[TEXTAUSZUG]

Zum Beispiel hatte die Schweizer Fachgesellschaft für Kinder- und Jugendpsychiatrie und -psychotherapie (SGKJPP) eine Überarbeitung der Leitlinien gefordert und war damit einer Erklärung der europäischen Kinder- und Jugendfachgesellschaft Escap gefolgt, die eine stärkere Berücksichtigung medizinethischer Grundsätze anmahnte. Fünfzehn deutsche Hochschulprofessoren verfassten eine detaillierte Kritikschrift, der deutsche Ärztetag – das Parlament der Ärzteschaft – forderte eine starke Überarbeitung der Empfehlungen.

Empfehlungen bleiben gleich

Nun ist die Leitlinie still und leise erschienen, ganz ohne grosses Aufsehen. Das Ergebnis: Die Autoren haben den Text überarbeitet – bleiben jedoch im Wesentlichen bei den strittigen Empfehlungen. Damit setzen sie sich für einen Behandlungsweg ein, von dem die Experten in vielen anderen Ländern wie Grossbritannien und in den skandinavischen Ländern mittlerweile abgekommen sind.

Im Grundsatz geht es um den sogenannten «affirmativen» Behandlungsansatz: Gibt ein Jugendlicher bekannt, seine Seele habe ein anderes Geschlecht als sein Körper, so solle diese Wahrnehmung nicht hinterfragt, sondern akzeptiert werden.

Die Selbsteinschätzung der Kinder bildet damit die Grundlage der Diagnose, andere mögliche Ursachen für das empfundene Leid spielen kaum eine Rolle. In der Folge ist dann bei Minderjährigen das sogenannte Dutch Protocol möglich: die Gabe von Pubertätsblockern, um die unerwünschte Entwicklung hin zu Mann oder Frau zu stoppen, dann die Verabreichung von Hormonen des erwünschten Geschlechts.

[/TEXTAUSZUG]

#### ZIEL DER ÜBUNG:
Gib aus dem Textauszug oben den Abschnitt wortgetreu wieder, der mit „Im Grundsatz geht“ beginnt und nach „sondern akzeptiert werden.“ endet.

[AUSGANGSDATEN]

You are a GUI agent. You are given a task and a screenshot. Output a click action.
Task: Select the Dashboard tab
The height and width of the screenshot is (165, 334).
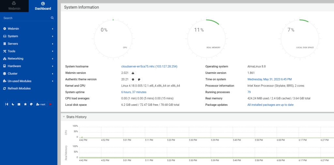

[/AUSGANGSDATEN]

#### LÖSUNG DER AUFGABE:
Im Grundsatz geht es um den sogenannten «affirmativen» Behandlungsansatz: Gibt ein Jugendlicher bekannt, seine Seele habe ein anderes Geschlecht als sein Körper, so solle diese Wahrnehmung nicht hinterfragt, sondern akzeptiert werden.